Of course, as encryption becomes more widespread and the number of encryption endpoints continues to increase, requirements for consolidation and effectiveness of key management will continue to grow. Balancing the focus between integrated key management needs and centralized EKM needs will ensure that as more encryption is implemented, the overall enterprise key management problem is manageably contained.

So how do you achieve this balance in your enterprise? A few simple rules should be followed to ensure that management complexity does not become the central concern of your data security program.
 
Rule Number One: Understand the problems at hand
Typically, when organizations are concerned about key management, EKM seems to be the most apparent solution.
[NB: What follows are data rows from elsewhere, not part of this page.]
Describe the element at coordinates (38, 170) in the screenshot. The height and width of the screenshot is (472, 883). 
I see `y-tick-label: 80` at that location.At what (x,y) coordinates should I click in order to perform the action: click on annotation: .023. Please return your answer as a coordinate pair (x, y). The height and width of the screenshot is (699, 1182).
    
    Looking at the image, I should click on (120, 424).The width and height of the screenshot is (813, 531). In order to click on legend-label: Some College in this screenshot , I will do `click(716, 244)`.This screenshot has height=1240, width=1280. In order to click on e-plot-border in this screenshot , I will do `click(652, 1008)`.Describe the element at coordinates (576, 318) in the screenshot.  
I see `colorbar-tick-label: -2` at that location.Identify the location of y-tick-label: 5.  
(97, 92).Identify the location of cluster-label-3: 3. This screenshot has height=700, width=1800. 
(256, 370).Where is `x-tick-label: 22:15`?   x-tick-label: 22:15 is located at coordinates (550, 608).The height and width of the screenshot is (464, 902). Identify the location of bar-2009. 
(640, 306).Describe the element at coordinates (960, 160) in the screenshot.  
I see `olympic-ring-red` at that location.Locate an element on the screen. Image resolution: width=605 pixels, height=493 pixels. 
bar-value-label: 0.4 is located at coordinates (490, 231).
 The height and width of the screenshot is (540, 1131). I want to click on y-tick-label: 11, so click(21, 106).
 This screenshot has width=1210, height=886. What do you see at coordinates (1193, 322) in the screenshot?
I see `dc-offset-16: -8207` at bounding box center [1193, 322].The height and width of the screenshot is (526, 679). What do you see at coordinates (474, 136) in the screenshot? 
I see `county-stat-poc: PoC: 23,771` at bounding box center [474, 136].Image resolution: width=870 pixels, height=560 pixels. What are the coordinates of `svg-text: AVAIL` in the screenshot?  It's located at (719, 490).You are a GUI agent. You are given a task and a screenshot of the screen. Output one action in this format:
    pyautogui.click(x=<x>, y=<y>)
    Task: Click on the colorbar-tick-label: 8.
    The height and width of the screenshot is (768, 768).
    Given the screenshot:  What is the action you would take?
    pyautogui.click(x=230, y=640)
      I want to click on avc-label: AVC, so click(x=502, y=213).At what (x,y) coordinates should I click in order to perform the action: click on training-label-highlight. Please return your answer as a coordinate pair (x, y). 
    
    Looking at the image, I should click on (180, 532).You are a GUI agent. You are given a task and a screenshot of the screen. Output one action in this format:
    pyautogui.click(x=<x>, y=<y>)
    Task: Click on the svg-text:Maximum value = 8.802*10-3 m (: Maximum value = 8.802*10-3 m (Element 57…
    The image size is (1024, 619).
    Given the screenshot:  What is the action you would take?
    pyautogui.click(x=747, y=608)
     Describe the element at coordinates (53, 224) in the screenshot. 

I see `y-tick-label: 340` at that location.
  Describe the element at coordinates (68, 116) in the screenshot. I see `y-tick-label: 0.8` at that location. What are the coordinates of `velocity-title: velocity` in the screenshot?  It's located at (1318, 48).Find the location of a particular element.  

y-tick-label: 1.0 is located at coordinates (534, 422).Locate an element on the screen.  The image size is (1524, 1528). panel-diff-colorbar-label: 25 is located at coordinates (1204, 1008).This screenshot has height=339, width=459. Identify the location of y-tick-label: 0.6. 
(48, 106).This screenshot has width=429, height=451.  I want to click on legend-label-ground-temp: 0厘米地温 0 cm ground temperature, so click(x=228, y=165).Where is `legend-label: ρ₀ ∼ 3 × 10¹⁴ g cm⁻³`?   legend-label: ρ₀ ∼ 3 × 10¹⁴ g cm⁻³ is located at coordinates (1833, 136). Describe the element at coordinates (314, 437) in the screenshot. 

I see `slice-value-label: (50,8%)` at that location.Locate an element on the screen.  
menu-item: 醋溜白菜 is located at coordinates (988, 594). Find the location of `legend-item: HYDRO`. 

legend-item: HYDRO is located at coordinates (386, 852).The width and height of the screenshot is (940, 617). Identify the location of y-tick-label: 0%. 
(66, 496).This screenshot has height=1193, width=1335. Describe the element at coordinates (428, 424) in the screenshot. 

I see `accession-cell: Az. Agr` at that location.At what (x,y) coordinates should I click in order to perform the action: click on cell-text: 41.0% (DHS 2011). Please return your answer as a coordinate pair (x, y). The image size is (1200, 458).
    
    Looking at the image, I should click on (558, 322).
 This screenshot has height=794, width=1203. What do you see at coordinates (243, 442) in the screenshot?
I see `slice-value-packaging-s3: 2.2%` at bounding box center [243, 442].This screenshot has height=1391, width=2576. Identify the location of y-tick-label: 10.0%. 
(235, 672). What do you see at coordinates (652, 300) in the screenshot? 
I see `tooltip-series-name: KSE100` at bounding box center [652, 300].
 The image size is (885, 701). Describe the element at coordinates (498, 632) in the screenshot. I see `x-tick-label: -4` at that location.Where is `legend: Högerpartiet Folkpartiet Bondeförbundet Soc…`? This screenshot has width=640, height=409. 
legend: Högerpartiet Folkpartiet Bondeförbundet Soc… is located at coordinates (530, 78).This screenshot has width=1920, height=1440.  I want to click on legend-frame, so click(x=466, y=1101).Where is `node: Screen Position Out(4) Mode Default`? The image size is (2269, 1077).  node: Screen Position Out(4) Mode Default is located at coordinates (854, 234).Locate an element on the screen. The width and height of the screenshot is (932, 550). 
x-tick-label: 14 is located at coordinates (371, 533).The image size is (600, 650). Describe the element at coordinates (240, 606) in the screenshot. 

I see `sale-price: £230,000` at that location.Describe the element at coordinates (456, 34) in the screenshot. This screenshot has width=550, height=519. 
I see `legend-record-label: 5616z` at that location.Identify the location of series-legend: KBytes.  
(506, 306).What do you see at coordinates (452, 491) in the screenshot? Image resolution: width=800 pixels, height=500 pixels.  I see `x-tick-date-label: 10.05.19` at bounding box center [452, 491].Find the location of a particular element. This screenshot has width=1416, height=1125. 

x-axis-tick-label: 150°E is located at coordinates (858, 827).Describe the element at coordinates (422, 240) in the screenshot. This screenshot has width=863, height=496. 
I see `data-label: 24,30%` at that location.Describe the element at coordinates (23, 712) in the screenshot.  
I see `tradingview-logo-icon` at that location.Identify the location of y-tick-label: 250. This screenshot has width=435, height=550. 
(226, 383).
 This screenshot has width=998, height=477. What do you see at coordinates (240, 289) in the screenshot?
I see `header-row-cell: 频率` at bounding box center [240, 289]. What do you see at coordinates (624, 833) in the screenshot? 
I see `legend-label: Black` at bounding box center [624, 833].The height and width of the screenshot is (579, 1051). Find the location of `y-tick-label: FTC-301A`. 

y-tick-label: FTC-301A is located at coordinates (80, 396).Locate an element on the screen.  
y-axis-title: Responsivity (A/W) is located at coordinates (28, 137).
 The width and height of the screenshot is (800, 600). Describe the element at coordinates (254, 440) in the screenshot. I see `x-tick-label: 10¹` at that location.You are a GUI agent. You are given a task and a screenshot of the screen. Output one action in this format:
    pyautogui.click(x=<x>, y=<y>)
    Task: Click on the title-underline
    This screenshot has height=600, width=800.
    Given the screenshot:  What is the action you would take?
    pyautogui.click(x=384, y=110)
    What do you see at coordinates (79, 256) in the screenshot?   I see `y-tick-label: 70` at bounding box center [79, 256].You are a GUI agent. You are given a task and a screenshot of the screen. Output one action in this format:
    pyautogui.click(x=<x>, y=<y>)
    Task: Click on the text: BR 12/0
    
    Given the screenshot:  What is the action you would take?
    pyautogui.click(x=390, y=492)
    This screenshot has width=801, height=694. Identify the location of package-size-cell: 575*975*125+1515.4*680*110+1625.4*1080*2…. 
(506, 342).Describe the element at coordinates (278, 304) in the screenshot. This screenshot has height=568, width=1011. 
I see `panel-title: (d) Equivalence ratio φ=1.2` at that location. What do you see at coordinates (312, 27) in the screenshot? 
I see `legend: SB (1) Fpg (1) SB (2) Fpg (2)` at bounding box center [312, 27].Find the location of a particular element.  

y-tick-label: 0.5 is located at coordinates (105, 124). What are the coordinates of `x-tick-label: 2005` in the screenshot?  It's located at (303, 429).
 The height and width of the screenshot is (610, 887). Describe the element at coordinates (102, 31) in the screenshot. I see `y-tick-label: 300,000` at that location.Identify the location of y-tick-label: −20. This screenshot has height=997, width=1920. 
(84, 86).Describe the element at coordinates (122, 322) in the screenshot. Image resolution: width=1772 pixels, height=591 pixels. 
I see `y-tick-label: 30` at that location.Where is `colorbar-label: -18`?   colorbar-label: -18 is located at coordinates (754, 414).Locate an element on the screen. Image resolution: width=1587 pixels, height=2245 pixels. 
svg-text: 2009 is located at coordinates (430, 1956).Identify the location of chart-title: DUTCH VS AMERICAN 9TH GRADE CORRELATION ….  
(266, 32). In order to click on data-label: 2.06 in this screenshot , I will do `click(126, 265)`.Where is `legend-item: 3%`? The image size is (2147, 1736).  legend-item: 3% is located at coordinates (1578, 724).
But just as a chain is only as strong as its weakest link, an enterprise key manager is only as good as the integrated key management systems that utilize it. If any component downstream from a secure key manager exposes the key, or is not designed to cover a particular threat, you have not obtained a secure solution.

Understanding the major problems will help your organization get a grasp on whether EKM is a primary need, or whether a specific system requires better key management.

Rule Number Two: Create a strategy with the future in mind
The adoption of numerous point solutions for the enterprise can create an unmanageable problem. Each point solution for file encryption, database encryption, application encryption, disk encryption and storage encryption delivers a different security and policy management model with varying complexities and vulnerabilities.

Contributing to this problem is the fact that enterprises not only have numerous applications, but typically multiple versions of the same application. Some versions of the same application or database support encryption some don't. To further complicate matters, different versions of the same application or database often offer different encryption approaches that each require different controls to secure keys. Add to that, the mix of encrypting hardware devices such as disks and tapes and before long, it's very easy to find yourself in the position of having a large number of point solutions and an exploded number of integrated key management systems with which to grapple.

As standards-based key management becomes established, today's encryption solutions will evolve to utilize them. What's critical to focus on today is the richness of the security solution, the breadth of the threats it addresses, and the degree to which it protects keys.

Rule Number Three: Invest where it makes sense today
The quest for a universal key management standard is an important one but will take some time. The IEEE 1619.3 committee was created to provide a standards-based EKM solution for storage. This standard will provide a generalized framework for passive management of encryption keys. Passive management of encryption keys only solves a fraction of the overall key management problem, because, as previously stated, it does not ensure the security or proper handling of encryption keys by the encryption system. This is because a true security solution includes the ability to provide strong access control mechanisms, auditing and centralized management of the different security endpoints -- capabilities that are not addressed by the 1619.3 standard.

Once the first version of the standard is published, it will take a considerable amount of time for each EKM vendor to implement the standard. Furthermore, it will take additional time for the many different encryption endpoints to also adopt the standard thus allowing them to communicate with the EKMs.

Bottom line – focus your EKM efforts on the problems that truly require a centralized, independent key management system. Understand your costs for encryption system backup, rollover and recovery processes and compare them against the cost of integrating an API based EKM. You may be better off focusing your budget on better encryption and integrated key management at the endpoint.